Lieutenant-Colonel Edward Steele, C.B., sold out of the regiment on the 29th July, after a service of twenty-eight years in the 83rd. He died in London on the 6th August, only eight days after he had been gazetted out.
Major A. Barnard Hankey succeeded to the lieutenant-colonelcy of the regiment.
In August the regiment was reviewed by Lieutenant-General Viscount Melville, K.C.B., who commanded it for several years in Canada and England.
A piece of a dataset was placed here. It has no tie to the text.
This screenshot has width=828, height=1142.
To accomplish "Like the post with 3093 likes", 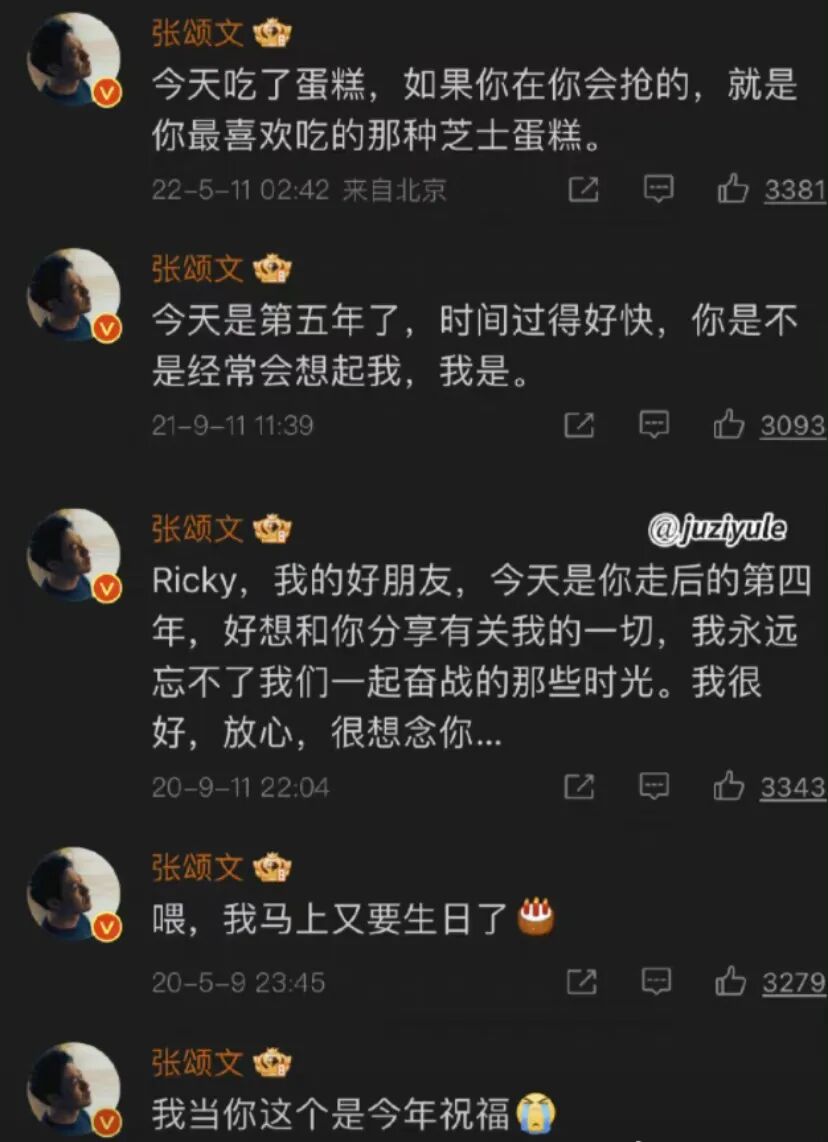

Several drafts of recruits, both officers and men, joined head-quarters from the depôt at Chatham, and brought up the strength of the regiment, which had been reduced to a mere skeleton by the volunteering at Belgaum, and the discharge of many men on its arrival at Dover.
In October the regiment was inspected on the Castle Hill parade ground by H.R.H. the Duke of Cambridge, Commander-in-Chief, who, in a complimentary speech, expressed his approval of its appearance, and of the rapid manner in which the regiment had been brought forward since its arrival in England.
In October a large number of the men were sent up to see the Great Exhibition of 1862 by the officers.
1863.
The 83rd remained quartered at Dover until the 23rd April, when it marched to the camp at Shorncliffe, where it relieved the 69th Regiment, which had been sent to the Cape, and was quartered in C lines.
In May the regiment was inspected by Brigadier-General Sutton, Lieutenant-Colonel Hankey commanding.